(Records drawn from a dataset)
━━━━━━━━━━
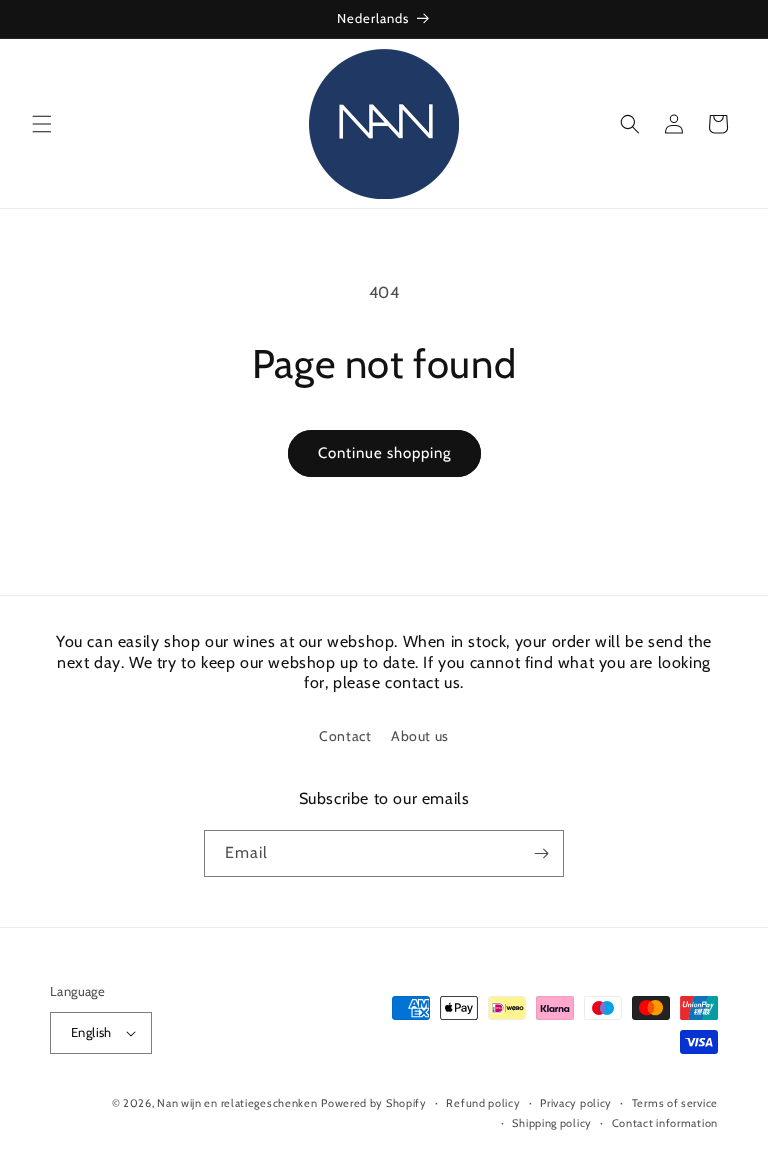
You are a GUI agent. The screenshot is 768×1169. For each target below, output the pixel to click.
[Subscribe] (541, 853)
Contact (345, 736)
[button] (42, 124)
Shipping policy (552, 1123)
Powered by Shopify (374, 1103)
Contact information (665, 1123)
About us (420, 736)
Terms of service (675, 1103)
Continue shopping (384, 453)
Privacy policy (576, 1103)
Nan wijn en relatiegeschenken (237, 1103)
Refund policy (483, 1103)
━━━━━━━━━━
* **DIRECTIONS**: Scan the records above for the word "policy". Show each line in which it appears.

* **RESULT OF THE TASK**:
Shipping policy (552, 1123)
Privacy policy (576, 1103)
Refund policy (483, 1103)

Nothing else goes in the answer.